Task directions
Recast every line of the rows below as a two-column Markdown table headed Line No. and Content. Number the lines in order and omit any blank lines.

***

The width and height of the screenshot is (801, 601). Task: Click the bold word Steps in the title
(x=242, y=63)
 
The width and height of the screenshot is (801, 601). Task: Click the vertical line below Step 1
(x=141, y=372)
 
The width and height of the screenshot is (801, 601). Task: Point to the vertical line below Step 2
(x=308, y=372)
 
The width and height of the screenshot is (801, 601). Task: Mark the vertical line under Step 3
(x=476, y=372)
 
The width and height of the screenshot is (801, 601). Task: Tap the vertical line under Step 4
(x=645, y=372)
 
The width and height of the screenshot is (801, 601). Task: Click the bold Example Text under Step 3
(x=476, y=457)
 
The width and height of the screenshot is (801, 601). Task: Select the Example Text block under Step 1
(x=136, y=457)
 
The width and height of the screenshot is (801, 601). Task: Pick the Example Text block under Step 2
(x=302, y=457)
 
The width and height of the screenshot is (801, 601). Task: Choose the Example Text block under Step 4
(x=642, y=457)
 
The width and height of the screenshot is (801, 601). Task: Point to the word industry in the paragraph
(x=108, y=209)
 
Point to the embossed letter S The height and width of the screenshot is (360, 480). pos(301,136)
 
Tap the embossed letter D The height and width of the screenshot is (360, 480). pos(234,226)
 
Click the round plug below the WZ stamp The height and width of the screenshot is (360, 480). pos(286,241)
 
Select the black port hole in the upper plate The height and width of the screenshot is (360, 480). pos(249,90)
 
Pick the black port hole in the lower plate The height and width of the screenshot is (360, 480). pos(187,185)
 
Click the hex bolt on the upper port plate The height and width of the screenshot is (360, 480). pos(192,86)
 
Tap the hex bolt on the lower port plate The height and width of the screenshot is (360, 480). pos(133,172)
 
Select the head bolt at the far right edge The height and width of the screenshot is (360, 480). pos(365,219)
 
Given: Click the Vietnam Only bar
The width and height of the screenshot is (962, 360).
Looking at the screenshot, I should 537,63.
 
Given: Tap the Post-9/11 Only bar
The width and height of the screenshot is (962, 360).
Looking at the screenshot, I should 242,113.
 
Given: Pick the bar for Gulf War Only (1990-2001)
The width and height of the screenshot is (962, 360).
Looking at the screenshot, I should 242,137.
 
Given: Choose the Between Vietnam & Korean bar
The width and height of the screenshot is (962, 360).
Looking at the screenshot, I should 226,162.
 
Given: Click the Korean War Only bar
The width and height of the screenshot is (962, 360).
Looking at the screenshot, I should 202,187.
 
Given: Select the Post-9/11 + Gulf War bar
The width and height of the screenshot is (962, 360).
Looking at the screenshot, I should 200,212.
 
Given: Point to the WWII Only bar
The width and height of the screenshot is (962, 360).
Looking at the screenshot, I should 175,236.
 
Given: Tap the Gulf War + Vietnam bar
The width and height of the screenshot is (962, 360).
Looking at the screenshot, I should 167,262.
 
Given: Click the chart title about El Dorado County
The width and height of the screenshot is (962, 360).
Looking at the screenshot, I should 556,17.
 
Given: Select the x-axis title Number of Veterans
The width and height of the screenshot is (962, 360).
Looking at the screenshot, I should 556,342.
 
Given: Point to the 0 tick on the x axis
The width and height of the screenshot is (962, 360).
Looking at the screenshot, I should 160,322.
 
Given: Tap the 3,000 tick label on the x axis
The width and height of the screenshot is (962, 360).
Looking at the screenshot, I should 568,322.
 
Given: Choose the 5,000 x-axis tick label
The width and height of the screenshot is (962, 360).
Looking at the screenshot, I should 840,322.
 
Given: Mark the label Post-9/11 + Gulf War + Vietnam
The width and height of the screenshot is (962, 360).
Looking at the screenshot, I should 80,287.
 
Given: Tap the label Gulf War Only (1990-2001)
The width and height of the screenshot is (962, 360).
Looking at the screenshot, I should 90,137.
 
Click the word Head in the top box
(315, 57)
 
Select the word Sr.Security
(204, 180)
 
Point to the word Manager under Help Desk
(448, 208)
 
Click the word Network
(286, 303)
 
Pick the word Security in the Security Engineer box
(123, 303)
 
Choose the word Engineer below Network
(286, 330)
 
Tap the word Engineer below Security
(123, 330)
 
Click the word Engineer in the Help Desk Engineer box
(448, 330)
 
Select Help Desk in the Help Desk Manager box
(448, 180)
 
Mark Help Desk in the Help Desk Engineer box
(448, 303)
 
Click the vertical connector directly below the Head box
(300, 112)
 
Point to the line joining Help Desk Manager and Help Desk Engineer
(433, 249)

***

Answer to this problem
| Line No. | Content |
|---|---|
| 1 | The width and height of the screenshot is (801, 601). Task: Click the bold word Steps in the title |
| 2 | (x=242, y=63) |
| 3 | The width and height of the screenshot is (801, 601). Task: Click the vertical line below Step 1 |
| 4 | (x=141, y=372) |
| 5 | The width and height of the screenshot is (801, 601). Task: Point to the vertical line below Step 2 |
| 6 | (x=308, y=372) |
| 7 | The width and height of the screenshot is (801, 601). Task: Mark the vertical line under Step 3 |
| 8 | (x=476, y=372) |
| 9 | The width and height of the screenshot is (801, 601). Task: Tap the vertical line under Step 4 |
| 10 | (x=645, y=372) |
| 11 | The width and height of the screenshot is (801, 601). Task: Click the bold Example Text under Step 3 |
| 12 | (x=476, y=457) |
| 13 | The width and height of the screenshot is (801, 601). Task: Select the Example Text block under Step 1 |
| 14 | (x=136, y=457) |
| 15 | The width and height of the screenshot is (801, 601). Task: Pick the Example Text block under Step 2 |
| 16 | (x=302, y=457) |
| 17 | The width and height of the screenshot is (801, 601). Task: Choose the Example Text block under Step 4 |
| 18 | (x=642, y=457) |
| 19 | The width and height of the screenshot is (801, 601). Task: Point to the word industry in the paragraph |
| 20 | (x=108, y=209) |
| 21 | Point to the embossed letter S The height and width of the screenshot is (360, 480). pos(301,136) |
| 22 | Tap the embossed letter D The height and width of the screenshot is (360, 480). pos(234,226) |
| 23 | Click the round plug below the WZ stamp The height and width of the screenshot is (360, 480). pos(286,241) |
| 24 | Select the black port hole in the upper plate The height and width of the screenshot is (360, 480). pos(249,90) |
| 25 | Pick the black port hole in the lower plate The height and width of the screenshot is (360, 480). pos(187,185) |
| 26 | Click the hex bolt on the upper port plate The height and width of the screenshot is (360, 480). pos(192,86) |
| 27 | Tap the hex bolt on the lower port plate The height and width of the screenshot is (360, 480). pos(133,172) |
| 28 | Select the head bolt at the far right edge The height and width of the screenshot is (360, 480). pos(365,219) |
| 29 | Given: Click the Vietnam Only bar |
| 30 | The width and height of the screenshot is (962, 360). |
| 31 | Looking at the screenshot, I should 537,63. |
| 32 | Given: Tap the Post-9/11 Only bar |
| 33 | The width and height of the screenshot is (962, 360). |
| 34 | Looking at the screenshot, I should 242,113. |
| 35 | Given: Pick the bar for Gulf War Only (1990-2001) |
| 36 | The width and height of the screenshot is (962, 360). |
| 37 | Looking at the screenshot, I should 242,137. |
| 38 | Given: Choose the Between Vietnam & Korean bar |
| 39 | The width and height of the screenshot is (962, 360). |
| 40 | Looking at the screenshot, I should 226,162. |
| 41 | Given: Click the Korean War Only bar |
| 42 | The width and height of the screenshot is (962, 360). |
| 43 | Looking at the screenshot, I should 202,187. |
| 44 | Given: Select the Post-9/11 + Gulf War bar |
| 45 | The width and height of the screenshot is (962, 360). |
| 46 | Looking at the screenshot, I should 200,212. |
| 47 | Given: Point to the WWII Only bar |
| 48 | The width and height of the screenshot is (962, 360). |
| 49 | Looking at the screenshot, I should 175,236. |
| 50 | Given: Tap the Gulf War + Vietnam bar |
| 51 | The width and height of the screenshot is (962, 360). |
| 52 | Looking at the screenshot, I should 167,262. |
| 53 | Given: Click the chart title about El Dorado County |
| 54 | The width and height of the screenshot is (962, 360). |
| 55 | Looking at the screenshot, I should 556,17. |
| 56 | Given: Select the x-axis title Number of Veterans |
| 57 | The width and height of the screenshot is (962, 360). |
| 58 | Looking at the screenshot, I should 556,342. |
| 59 | Given: Point to the 0 tick on the x axis |
| 60 | The width and height of the screenshot is (962, 360). |
| 61 | Looking at the screenshot, I should 160,322. |
| 62 | Given: Tap the 3,000 tick label on the x axis |
| 63 | The width and height of the screenshot is (962, 360). |
| 64 | Looking at the screenshot, I should 568,322. |
| 65 | Given: Choose the 5,000 x-axis tick label |
| 66 | The width and height of the screenshot is (962, 360). |
| 67 | Looking at the screenshot, I should 840,322. |
| 68 | Given: Mark the label Post-9/11 + Gulf War + Vietnam |
| 69 | The width and height of the screenshot is (962, 360). |
| 70 | Looking at the screenshot, I should 80,287. |
| 71 | Given: Tap the label Gulf War Only (1990-2001) |
| 72 | The width and height of the screenshot is (962, 360). |
| 73 | Looking at the screenshot, I should 90,137. |
| 74 | Click the word Head in the top box |
| 75 | (315, 57) |
| 76 | Select the word Sr.Security |
| 77 | (204, 180) |
| 78 | Point to the word Manager under Help Desk |
| 79 | (448, 208) |
| 80 | Click the word Network |
| 81 | (286, 303) |
| 82 | Pick the word Security in the Security Engineer box |
| 83 | (123, 303) |
| 84 | Choose the word Engineer below Network |
| 85 | (286, 330) |
| 86 | Tap the word Engineer below Security |
| 87 | (123, 330) |
| 88 | Click the word Engineer in the Help Desk Engineer box |
| 89 | (448, 330) |
| 90 | Select Help Desk in the Help Desk Manager box |
| 91 | (448, 180) |
| 92 | Mark Help Desk in the Help Desk Engineer box |
| 93 | (448, 303) |
| 94 | Click the vertical connector directly below the Head box |
| 95 | (300, 112) |
| 96 | Point to the line joining Help Desk Manager and Help Desk Engineer |
| 97 | (433, 249) |